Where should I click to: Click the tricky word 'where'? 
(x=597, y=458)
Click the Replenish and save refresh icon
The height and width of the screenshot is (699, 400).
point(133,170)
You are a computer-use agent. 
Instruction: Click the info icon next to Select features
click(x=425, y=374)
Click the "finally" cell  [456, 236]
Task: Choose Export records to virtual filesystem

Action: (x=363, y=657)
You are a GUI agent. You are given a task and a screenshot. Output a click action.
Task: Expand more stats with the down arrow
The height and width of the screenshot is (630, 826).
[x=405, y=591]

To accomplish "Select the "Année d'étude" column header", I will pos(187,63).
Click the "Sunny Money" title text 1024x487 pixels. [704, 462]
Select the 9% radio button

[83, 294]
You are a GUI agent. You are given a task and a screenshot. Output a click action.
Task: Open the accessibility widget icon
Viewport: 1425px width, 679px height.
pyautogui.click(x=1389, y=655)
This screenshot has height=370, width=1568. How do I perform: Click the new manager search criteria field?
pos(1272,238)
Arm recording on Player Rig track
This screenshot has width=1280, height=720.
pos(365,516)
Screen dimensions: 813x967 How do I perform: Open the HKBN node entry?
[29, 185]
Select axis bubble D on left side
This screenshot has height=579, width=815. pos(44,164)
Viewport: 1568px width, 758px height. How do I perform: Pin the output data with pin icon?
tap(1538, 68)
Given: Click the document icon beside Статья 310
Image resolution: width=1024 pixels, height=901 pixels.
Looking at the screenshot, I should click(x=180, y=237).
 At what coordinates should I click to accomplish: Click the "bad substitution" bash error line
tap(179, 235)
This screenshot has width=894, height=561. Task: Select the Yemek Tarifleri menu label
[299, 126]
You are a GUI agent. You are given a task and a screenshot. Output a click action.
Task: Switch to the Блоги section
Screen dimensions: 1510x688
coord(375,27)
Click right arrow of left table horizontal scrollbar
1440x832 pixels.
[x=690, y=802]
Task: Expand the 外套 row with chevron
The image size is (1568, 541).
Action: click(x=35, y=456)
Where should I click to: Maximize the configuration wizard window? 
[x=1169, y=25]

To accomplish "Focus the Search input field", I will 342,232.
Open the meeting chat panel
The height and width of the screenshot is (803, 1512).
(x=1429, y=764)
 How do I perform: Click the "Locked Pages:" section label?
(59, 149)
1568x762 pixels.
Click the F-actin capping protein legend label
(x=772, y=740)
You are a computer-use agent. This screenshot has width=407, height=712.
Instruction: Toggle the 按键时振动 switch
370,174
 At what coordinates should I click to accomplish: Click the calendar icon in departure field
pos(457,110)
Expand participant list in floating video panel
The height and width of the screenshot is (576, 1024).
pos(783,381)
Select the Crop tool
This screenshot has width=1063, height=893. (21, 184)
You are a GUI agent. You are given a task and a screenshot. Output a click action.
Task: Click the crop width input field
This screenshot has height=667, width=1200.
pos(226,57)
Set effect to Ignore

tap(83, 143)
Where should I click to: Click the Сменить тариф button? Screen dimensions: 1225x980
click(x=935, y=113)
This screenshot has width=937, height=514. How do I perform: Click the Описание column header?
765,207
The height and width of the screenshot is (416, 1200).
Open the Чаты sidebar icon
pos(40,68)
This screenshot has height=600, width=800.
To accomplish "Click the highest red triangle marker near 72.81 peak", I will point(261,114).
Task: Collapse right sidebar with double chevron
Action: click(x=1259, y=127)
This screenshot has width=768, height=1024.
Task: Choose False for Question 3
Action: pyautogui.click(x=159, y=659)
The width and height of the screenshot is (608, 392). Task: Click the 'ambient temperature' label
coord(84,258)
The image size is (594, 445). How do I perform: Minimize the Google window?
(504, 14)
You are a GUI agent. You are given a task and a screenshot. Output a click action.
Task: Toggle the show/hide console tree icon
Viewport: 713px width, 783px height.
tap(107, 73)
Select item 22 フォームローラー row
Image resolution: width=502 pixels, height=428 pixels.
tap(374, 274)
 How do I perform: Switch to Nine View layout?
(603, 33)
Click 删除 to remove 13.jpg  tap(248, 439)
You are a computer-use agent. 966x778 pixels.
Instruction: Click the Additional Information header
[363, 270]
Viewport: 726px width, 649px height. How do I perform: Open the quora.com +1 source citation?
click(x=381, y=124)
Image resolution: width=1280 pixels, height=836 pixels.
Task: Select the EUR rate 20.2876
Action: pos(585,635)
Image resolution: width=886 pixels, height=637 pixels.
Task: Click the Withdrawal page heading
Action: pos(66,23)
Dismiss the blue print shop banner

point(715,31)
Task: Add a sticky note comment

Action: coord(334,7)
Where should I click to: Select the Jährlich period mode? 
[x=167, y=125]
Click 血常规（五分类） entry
────────────────────────────────────────
__TASK TO COMPLETE__. Within the records above, how many lines include the word "computer"? State the number by itself.

__EXPECTED ANSWER__. 3